Faulkner was not afraid to break from mundane and predictable writing; that which later leads to obscurity. If you are looking for a nice point A-to-point B type story, this is not it. This leans more toward something like a mixture of his other work and Joyce/Woolf amalgamation. Yes, it has that in it (stream of consciousness writing). That said, it isn't Joyce or Woolf. It is Faulkner rollicking in the intoxicating power of words, at the height of his game. I love it because of that. Stick with it and you will see that there is a method to the madness; it is not for the faint of heart, to be sure (please excuse the cliché); it requires breaking out of the trained-laziness that much of contemporary literature and internet reading is breeding in us.

On that note, it is disheartening and nauseating to read about people who get bored because there wasn't tension in the previous two sentences, or because an author wants to take some time and really have a play with language. Editors, agents, publishers, writing gurus all spew the same thing: tension, tension, tension. It's as if the entire world is suffering from learned ADHD (not to take that disease lightly: I struggle with this condition myself, so I understand the pain it can cause; but, we cannot allow it to govern everything: i.e. make literature easier, more exciting, tension, tension, tension; but instead, we must make ourselves stick to something and why shouldn't that something be great works of literature?). If this is to change, we have to change it. Reading great literature requires sacrifice and sometimes it requires breaking out of the the blasé expectations of how literature "ought to be." "Oughts" are very ugly things....
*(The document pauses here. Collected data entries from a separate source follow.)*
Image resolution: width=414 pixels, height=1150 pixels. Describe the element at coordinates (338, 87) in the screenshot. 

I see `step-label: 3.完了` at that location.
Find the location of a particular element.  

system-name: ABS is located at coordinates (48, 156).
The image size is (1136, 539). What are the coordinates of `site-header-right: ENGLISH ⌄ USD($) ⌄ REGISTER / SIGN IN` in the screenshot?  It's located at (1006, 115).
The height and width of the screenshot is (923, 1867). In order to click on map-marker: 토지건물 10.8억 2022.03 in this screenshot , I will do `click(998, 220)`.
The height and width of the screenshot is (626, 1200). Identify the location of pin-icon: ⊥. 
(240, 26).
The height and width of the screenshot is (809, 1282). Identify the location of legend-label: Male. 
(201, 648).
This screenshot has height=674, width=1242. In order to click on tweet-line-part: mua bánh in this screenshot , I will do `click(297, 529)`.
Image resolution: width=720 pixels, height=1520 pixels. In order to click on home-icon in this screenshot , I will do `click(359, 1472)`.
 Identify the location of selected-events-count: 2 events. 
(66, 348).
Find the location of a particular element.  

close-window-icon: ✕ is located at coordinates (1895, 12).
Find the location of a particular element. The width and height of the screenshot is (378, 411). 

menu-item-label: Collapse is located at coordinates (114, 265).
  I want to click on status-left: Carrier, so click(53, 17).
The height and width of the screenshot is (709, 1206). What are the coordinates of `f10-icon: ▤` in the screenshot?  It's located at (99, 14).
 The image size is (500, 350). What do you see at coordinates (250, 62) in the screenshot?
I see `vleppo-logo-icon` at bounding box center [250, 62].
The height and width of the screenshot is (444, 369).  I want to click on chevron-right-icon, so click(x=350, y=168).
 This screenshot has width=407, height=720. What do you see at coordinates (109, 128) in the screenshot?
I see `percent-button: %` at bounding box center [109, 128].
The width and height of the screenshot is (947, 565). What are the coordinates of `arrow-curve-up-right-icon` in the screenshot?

Faulkner's writing, especially in this case, is more art than craft. Many of his other works are very tight, craft-wise (as is The Sound and the Fury; but it's tight in its own way: i.e. when there is what seems like a lot of jumping around, it really should not bother a contemporary reader, whose attention span has been hacked down to nearly nil by television and internet; this part of the book is very much like a movie: quickly switching from scene to scene, bringing into the reading the dizzying effect that the character is experiencing on the page).

The Sound and the Fury is one of Faulkner's more difficult books and didn't really catch on until after he had published Sanctuary. It isn't my favorite of those I've read of his works, but it is a strong book and has a lot to recommend it: chief being the way Faulkner plays with language and builds his characters.

Don't give up, it's worth the time you put into it.